EXCERPT PROVIDED:
## begin

9.4 Floating-Point Data Types

The compiler uses 32- and 64-bit forms of the IEEE-754 floating-point format to store floating-point values. The implementation limits applicable to a translation unit are contained in the float.h header.

Attention: Some target PIC32M devices implement a Floating-point Unit (FPU). The compiler implements certain features, described in this guide, to support this hardware.

The table below shows the data types and their corresponding size and arithmetic type.


Type	Bits
`float`	32
`double`	64
`long double`	64

Variables may be declared using the float, double and long double keywords, respectively, to hold values of these types. Floating-point types are always signed and the unsigned keyword is illegal when specifying a floating-point type. All floating-point values are represented in little endian format with the Least Significant Byte (LSB) at the lower address.

This format is described in the table below, where:

Sign is the sign bit which indicates if the number is positive or negative.
For 32-bit floating-point values, the exponent is 8 bits which is stored as excess 127 (i.e., an exponent of 0 is stored as 127).
For 64-bit floating-point values, the exponent is 11 bits which is stored as excess 1023 (i.e., an exponent of 0 is stored as 1023).
Mantissa is the mantissa, which is to the right of the radix point. There is an implied bit to the left of the radix point which is always 1 except for a zero value, where the implied bit is zero. A zero value is indicated by a zero exponent.

The value of this number for 32-bit floating-point values is:

(-1)^sign x 2⁽^exponent^-127) x 1. mantissa

and for 64-bit values

(-1)^sign x 2⁽^exponent^-1023) x 1. mantissa.

In the following table, examples of the 32- and 64-bit IEEE 754 formats are shown. Note that the Most Significant bit of the mantissa column (that is, the bit to the left of the radix point) is the implied bit, which is assumed to be 1 unless the exponent is zero (in which case the float number is zero).

## end

Could you reproduce the passage from the floating-point data types section above, starting at "The compiler uses" and ending at "the float.h header."?

STORED DATA:
## begin

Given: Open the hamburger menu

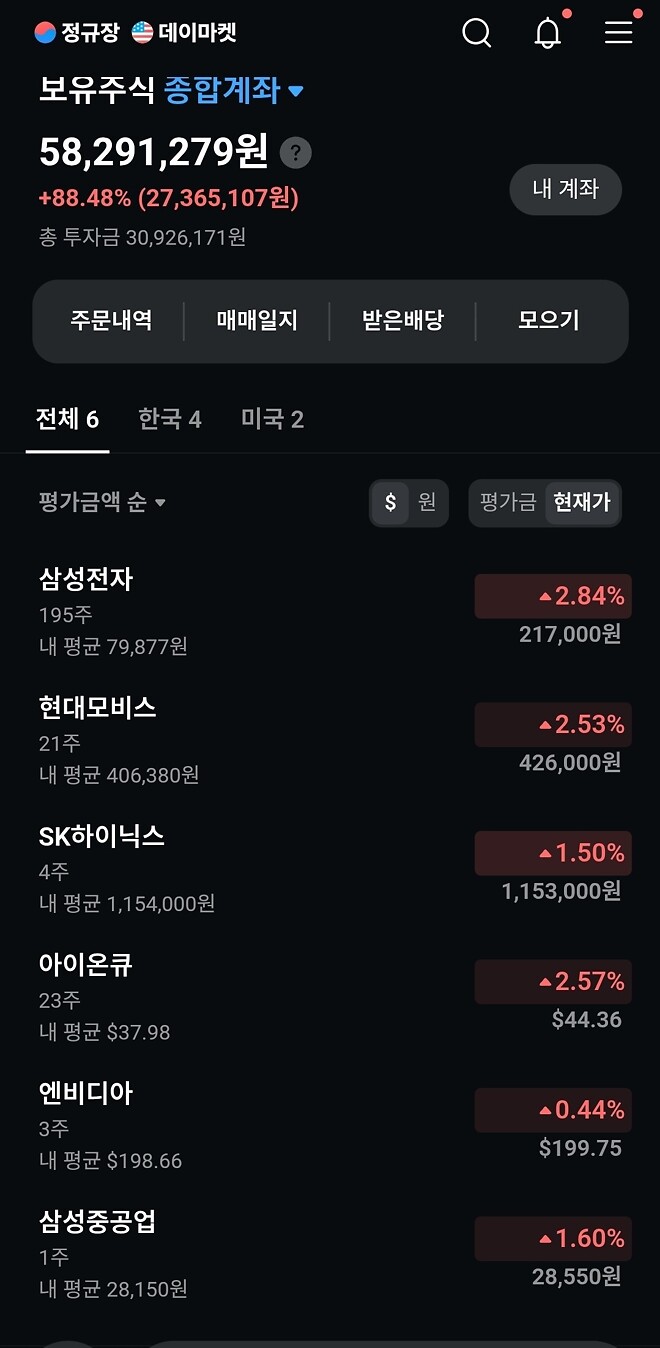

## end

CORRECT RESPONSE:
The compiler uses 32- and 64-bit forms of the IEEE-754 floating-point format to store floating-point values. The implementation limits applicable to a translation unit are contained in the float.h header.